## FRAGMENTO DEL DOCUMENTO
=====
En estas profecías sobre el fin de los tiempos se fragua el modelo de la actividad mesiánica y utópica posterior. El fin de la historia pertenece a los santos, que antes han tenido que sufrir dolores sin cuento en este mundo sometido a tiranía y opresión. Cuando éstas lleguen al dolor más agudo, cuando la desgracia padecida por los santos no pueda ser mayor, ellos se levantarán por fin, destruirán la maldad y la injusticia y heredarán la tierra, estableciendo un reino milenario que no tendrá sucesor, el reino último hacia donde conducen todos los caminos y todos los tiempos.

b) Utopías escatológicas del Nuevo Testamento

Las luchas mesiánicas de los judíos finalizaron el año 131 d. C., cuando el emperador Adriano aplastó un levantamiento encabezado por Simón bar Kochba, que había sido seguido por la multitud como un Mesías que habría de aniquilar el poder de Roma y dar comienzo al Reino de los Santos. En adelante los cristianos tomaron el relevo. Pese a que su religión hablaba de un reino puramente espiritual, muchos tomaron al pie de la letra la profecía de Mateo: “Porque el Hijo del hombre ha de venir en la gloria de su Padre, con sus ángeles, y entonces recompensará a cada cual según sus obras. En verdad os digo que hay algunos entre vosotros que no probarán la muerte antes de haber visto al Hijo del hombre venir en su reino”. Interpretadas según la escatología anterior, estas palabras predecían el cataclismo de las naciones y el posterior reino feliz, en el que el propio Cristo estaría presente entre sus santos.
=====
## TRABAJO REQUERIDO
¿Puedes actualizar el fragmento sobre las profecías del fin de los tiempos y reproducirlo desde "En estas profecías" hasta "todos los tiempos.", ambos incluidos, con "tiranía" cambiado por "servidumbre"?

## DATOS DE ORIGEN
=====
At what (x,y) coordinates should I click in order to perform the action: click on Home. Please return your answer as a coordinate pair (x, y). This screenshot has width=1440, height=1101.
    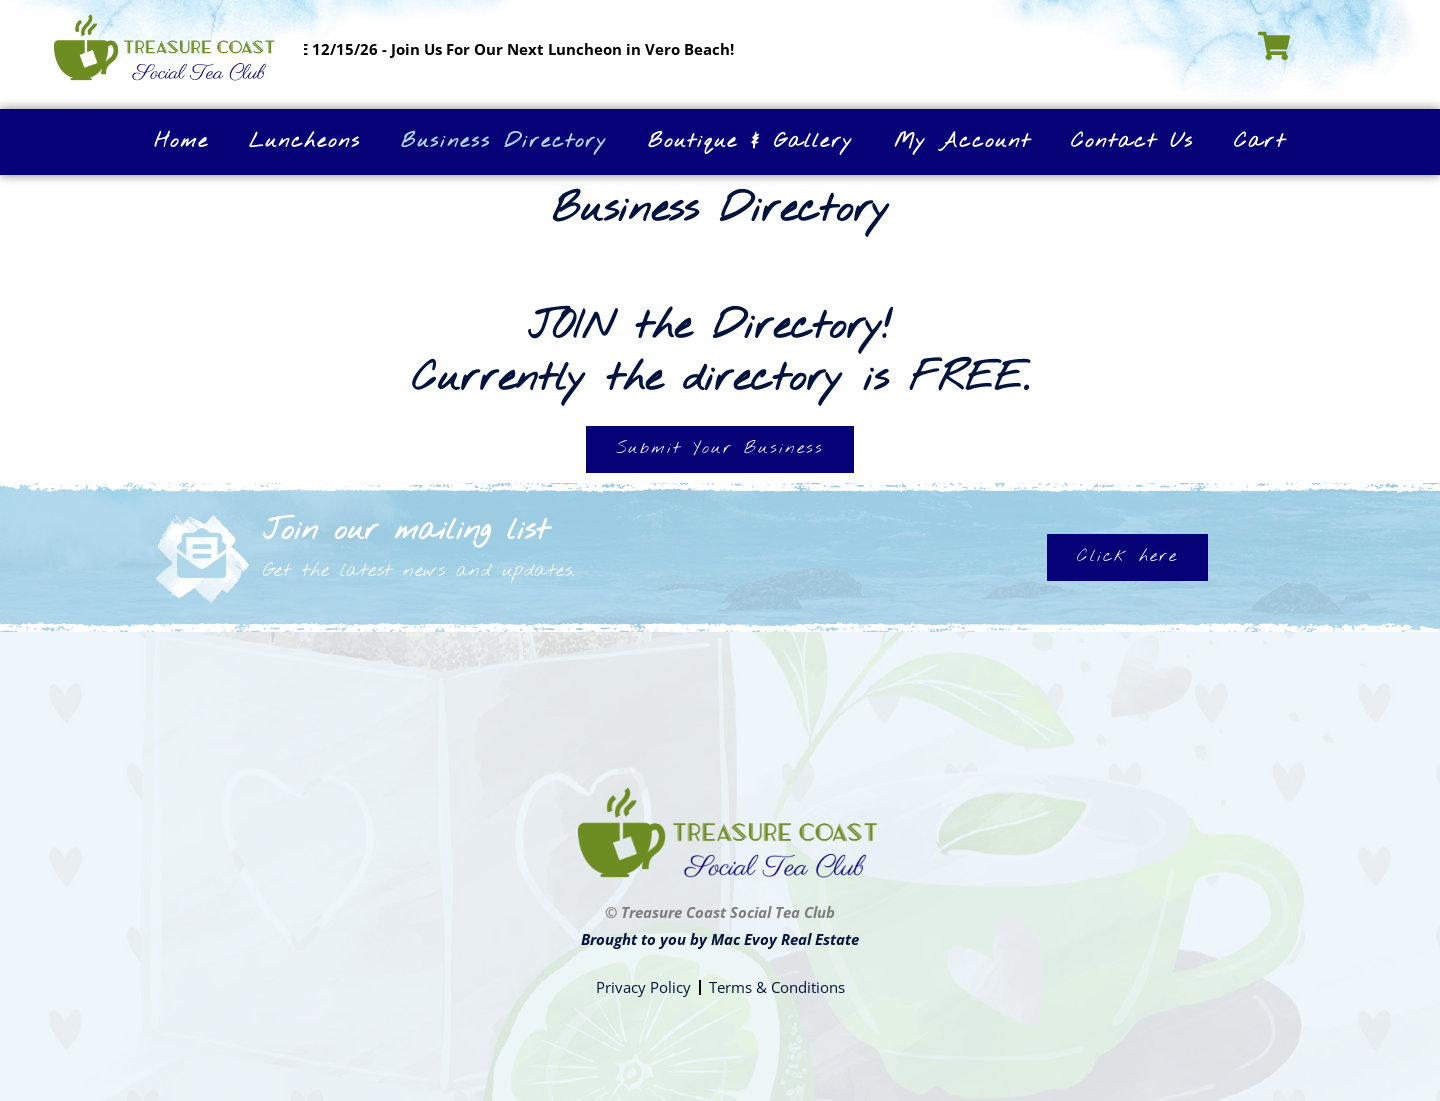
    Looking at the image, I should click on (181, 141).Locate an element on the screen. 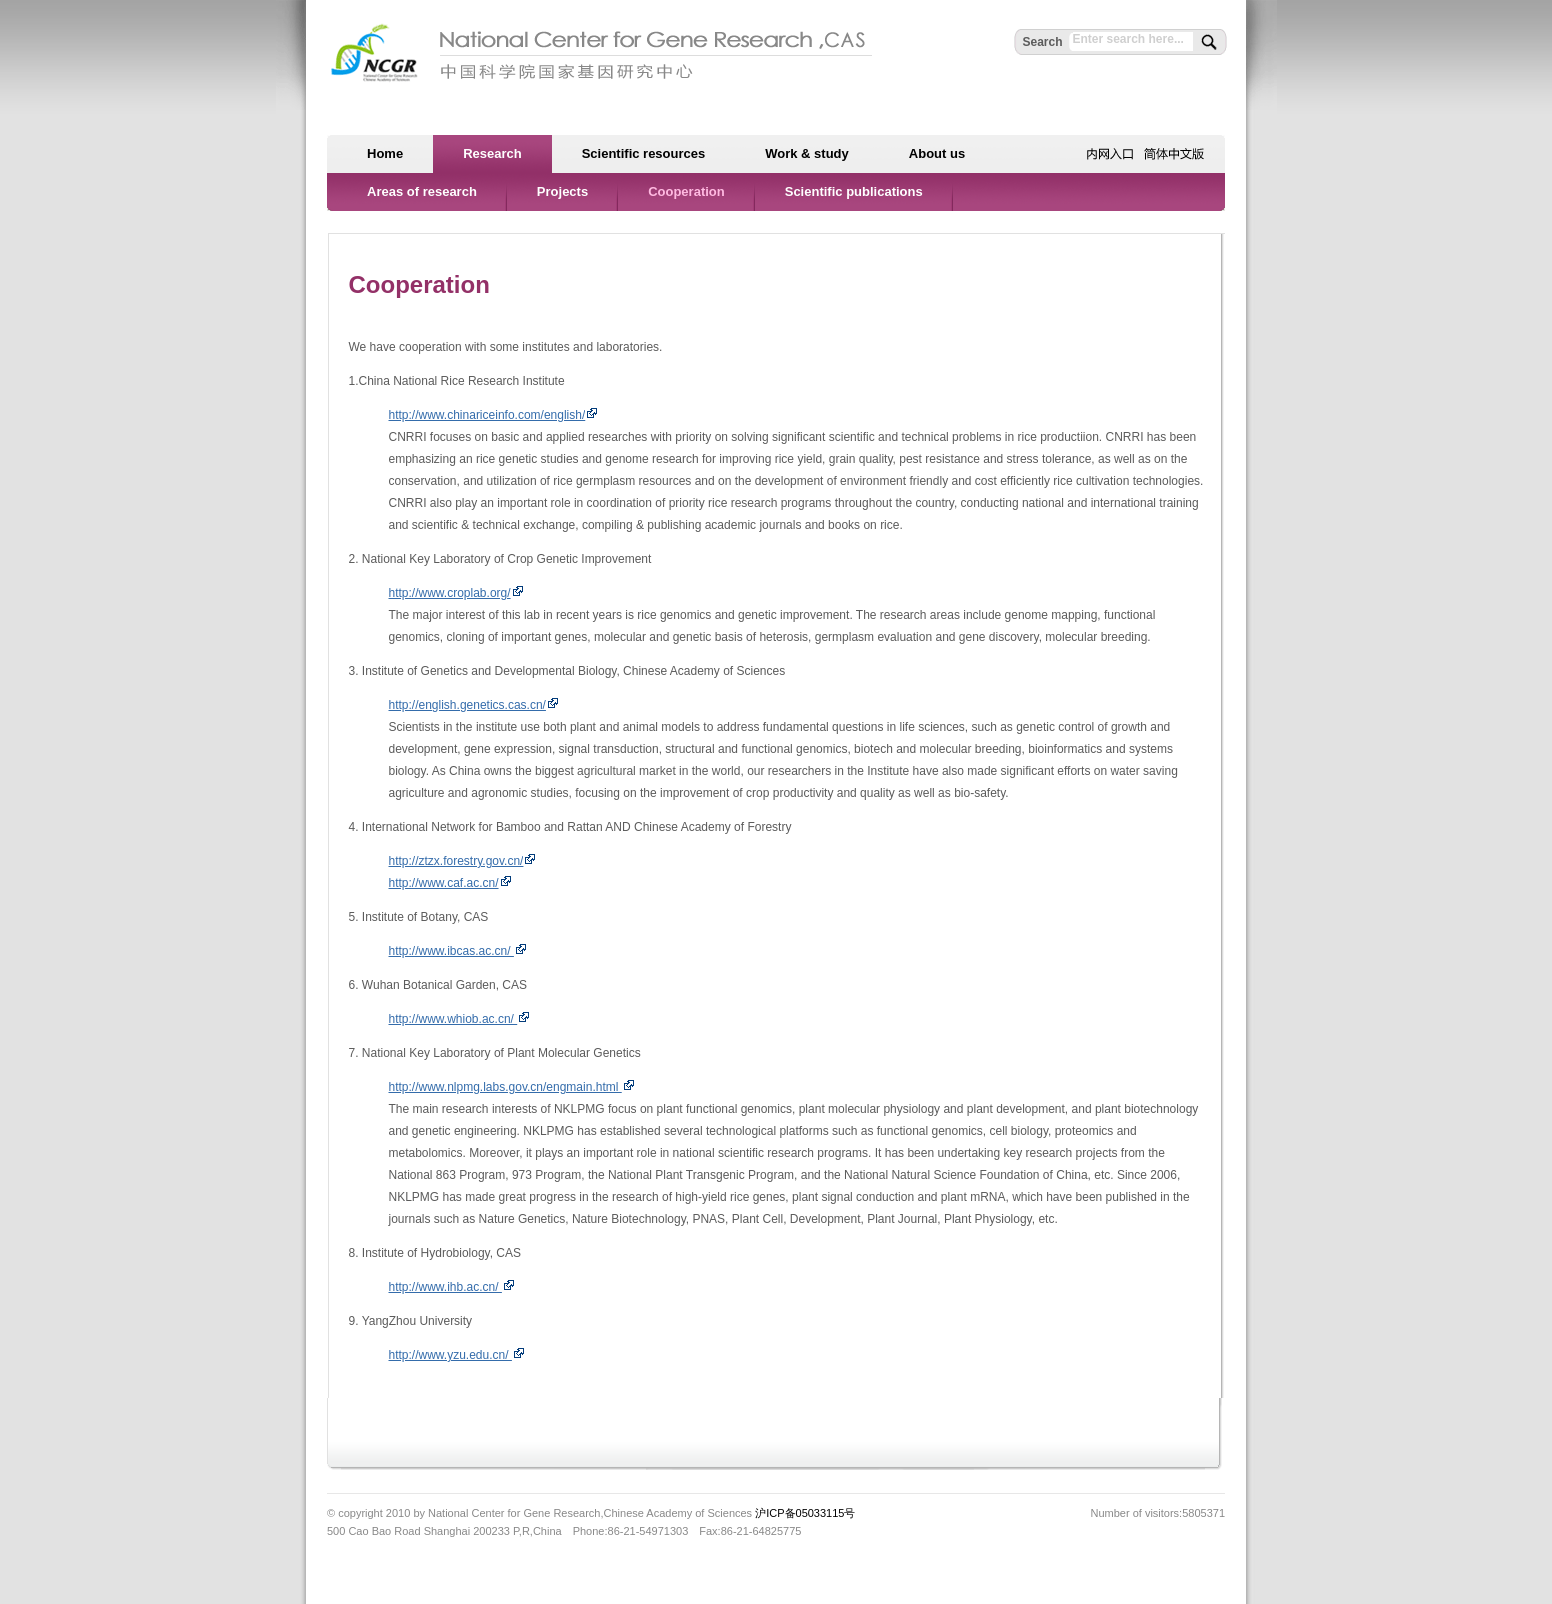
=====
## RESULTADO DE LA TAREA
En estas profecías sobre el fin de los tiempos se fragua el modelo de la actividad mesiánica y utópica posterior. El fin de la historia pertenece a los santos, que antes han tenido que sufrir dolores sin cuento en este mundo sometido a servidumbre y opresión. Cuando éstas lleguen al dolor más agudo, cuando la desgracia padecida por los santos no pueda ser mayor, ellos se levantarán por fin, destruirán la maldad y la injusticia y heredarán la tierra, estableciendo un reino milenario que no tendrá sucesor, el reino último hacia donde conducen todos los caminos y todos los tiempos.